**What you are asked to do**
Search the listing below for the line containing "Task: Grab the Ghi chú textarea resize handle". From there through the line containing "Click the Save", transcribe every line exactly, both ends included.

----

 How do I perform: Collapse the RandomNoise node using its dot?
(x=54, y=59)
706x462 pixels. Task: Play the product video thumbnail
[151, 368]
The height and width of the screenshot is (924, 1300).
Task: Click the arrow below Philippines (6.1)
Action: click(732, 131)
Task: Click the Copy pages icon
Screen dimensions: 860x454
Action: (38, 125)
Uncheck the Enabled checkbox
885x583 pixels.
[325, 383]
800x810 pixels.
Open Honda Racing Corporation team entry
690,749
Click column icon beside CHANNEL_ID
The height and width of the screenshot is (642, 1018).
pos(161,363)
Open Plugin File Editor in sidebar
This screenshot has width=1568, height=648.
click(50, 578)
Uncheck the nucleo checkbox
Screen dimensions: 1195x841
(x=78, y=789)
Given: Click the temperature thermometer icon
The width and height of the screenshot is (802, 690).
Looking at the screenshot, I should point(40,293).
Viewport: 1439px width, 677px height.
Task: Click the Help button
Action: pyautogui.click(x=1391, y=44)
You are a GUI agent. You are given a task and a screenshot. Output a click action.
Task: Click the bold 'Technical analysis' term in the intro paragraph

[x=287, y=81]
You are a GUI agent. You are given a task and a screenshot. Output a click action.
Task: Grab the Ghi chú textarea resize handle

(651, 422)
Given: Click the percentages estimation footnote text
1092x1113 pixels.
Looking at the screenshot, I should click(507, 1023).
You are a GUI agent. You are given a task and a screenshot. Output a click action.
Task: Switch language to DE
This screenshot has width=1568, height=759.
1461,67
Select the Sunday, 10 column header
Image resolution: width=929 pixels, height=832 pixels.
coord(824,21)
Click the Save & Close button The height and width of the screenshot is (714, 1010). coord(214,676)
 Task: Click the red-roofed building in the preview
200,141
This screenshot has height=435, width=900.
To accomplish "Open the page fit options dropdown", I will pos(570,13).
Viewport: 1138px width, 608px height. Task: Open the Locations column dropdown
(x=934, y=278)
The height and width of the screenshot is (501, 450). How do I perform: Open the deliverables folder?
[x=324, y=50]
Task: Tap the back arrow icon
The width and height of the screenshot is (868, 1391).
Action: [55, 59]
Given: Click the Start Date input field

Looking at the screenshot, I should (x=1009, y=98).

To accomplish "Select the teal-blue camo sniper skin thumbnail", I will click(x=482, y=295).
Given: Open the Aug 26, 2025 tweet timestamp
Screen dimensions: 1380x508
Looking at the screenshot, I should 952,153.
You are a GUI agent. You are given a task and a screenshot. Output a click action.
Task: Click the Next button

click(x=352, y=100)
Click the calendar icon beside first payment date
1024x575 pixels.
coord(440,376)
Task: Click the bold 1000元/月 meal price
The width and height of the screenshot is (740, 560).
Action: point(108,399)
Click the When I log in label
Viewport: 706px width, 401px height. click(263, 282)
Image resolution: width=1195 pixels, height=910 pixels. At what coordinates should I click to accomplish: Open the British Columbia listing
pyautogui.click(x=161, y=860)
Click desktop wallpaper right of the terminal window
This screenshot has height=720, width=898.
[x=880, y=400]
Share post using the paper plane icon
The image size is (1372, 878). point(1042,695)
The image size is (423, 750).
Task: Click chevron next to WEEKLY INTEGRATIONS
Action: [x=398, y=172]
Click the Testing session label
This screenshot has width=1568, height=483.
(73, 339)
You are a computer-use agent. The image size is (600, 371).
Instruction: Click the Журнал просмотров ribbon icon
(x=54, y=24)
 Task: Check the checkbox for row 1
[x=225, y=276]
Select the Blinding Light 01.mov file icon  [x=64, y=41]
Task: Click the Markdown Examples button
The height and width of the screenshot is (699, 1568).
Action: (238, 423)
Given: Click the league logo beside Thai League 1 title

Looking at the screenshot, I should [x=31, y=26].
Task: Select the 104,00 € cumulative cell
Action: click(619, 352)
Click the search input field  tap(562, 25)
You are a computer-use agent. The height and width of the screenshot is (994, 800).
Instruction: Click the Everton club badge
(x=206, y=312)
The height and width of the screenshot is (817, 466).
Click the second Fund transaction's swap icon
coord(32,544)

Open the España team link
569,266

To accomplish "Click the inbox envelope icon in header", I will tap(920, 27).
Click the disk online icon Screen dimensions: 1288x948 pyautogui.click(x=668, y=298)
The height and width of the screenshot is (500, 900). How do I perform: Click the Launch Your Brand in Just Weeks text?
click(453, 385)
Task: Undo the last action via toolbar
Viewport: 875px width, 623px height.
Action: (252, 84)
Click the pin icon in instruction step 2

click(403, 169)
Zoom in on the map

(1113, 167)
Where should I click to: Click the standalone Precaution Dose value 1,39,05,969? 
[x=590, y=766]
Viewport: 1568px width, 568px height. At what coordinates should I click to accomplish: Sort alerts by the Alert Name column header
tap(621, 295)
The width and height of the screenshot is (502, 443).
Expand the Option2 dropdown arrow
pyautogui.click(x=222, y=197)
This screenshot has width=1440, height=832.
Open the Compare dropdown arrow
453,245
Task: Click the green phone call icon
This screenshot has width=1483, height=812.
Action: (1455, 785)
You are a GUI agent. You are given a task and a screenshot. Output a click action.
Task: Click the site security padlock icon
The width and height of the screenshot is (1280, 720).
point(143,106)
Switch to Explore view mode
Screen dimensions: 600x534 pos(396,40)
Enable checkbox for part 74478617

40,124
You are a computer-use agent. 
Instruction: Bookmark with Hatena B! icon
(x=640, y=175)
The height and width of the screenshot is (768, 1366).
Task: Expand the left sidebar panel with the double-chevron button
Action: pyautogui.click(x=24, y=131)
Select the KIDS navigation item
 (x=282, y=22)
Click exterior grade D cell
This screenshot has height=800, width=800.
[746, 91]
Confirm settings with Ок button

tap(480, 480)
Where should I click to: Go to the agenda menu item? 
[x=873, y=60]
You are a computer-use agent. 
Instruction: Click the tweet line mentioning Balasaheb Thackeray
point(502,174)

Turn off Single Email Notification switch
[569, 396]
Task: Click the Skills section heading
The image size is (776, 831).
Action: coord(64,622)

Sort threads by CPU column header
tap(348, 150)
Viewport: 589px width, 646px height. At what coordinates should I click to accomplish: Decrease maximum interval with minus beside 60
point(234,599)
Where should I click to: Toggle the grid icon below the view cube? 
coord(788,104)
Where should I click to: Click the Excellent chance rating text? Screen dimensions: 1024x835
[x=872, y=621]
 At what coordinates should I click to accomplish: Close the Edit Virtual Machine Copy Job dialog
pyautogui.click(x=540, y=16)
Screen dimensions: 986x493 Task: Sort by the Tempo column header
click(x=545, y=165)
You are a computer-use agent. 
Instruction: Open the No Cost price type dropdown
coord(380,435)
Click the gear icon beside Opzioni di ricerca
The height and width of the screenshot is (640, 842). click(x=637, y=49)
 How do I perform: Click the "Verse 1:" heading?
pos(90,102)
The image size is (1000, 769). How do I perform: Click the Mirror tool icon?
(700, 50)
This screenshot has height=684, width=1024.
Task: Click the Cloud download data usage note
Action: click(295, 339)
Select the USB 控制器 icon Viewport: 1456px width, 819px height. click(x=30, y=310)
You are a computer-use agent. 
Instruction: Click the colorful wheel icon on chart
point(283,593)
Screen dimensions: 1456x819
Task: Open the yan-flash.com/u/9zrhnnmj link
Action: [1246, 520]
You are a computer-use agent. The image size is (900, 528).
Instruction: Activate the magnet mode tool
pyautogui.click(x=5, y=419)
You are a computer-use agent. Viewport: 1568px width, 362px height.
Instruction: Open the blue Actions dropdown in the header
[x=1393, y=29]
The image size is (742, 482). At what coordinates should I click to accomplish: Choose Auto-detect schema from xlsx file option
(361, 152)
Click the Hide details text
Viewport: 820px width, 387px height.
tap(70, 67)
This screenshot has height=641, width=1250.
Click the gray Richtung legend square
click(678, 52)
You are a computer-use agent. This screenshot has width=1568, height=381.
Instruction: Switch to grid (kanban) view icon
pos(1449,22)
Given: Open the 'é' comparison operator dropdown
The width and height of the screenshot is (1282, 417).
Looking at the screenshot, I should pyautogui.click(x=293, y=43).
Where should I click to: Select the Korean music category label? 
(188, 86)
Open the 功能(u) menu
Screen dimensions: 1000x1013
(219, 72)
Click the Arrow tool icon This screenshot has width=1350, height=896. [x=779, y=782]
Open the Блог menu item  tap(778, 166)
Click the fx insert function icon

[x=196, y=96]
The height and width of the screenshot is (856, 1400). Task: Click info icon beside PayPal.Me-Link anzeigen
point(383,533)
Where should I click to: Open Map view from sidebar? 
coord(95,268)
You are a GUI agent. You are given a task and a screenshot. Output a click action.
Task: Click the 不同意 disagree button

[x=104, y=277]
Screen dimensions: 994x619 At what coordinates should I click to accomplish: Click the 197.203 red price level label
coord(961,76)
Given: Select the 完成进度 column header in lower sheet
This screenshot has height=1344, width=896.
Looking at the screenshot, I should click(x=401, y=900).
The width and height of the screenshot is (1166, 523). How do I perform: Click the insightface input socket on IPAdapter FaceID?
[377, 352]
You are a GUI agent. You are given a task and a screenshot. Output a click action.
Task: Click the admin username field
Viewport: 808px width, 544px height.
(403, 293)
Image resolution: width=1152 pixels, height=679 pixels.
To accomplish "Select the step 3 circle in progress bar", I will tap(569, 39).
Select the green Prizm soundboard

----

**Solution for this task**
Task: Grab the Ghi chú textarea resize handle

(651, 422)
Given: Click the percentages estimation footnote text
1092x1113 pixels.
Looking at the screenshot, I should click(507, 1023).
You are a GUI agent. You are given a task and a screenshot. Output a click action.
Task: Switch language to DE
This screenshot has width=1568, height=759.
1461,67
Select the Sunday, 10 column header
Image resolution: width=929 pixels, height=832 pixels.
coord(824,21)
Click the Save & Close button The height and width of the screenshot is (714, 1010). coord(214,676)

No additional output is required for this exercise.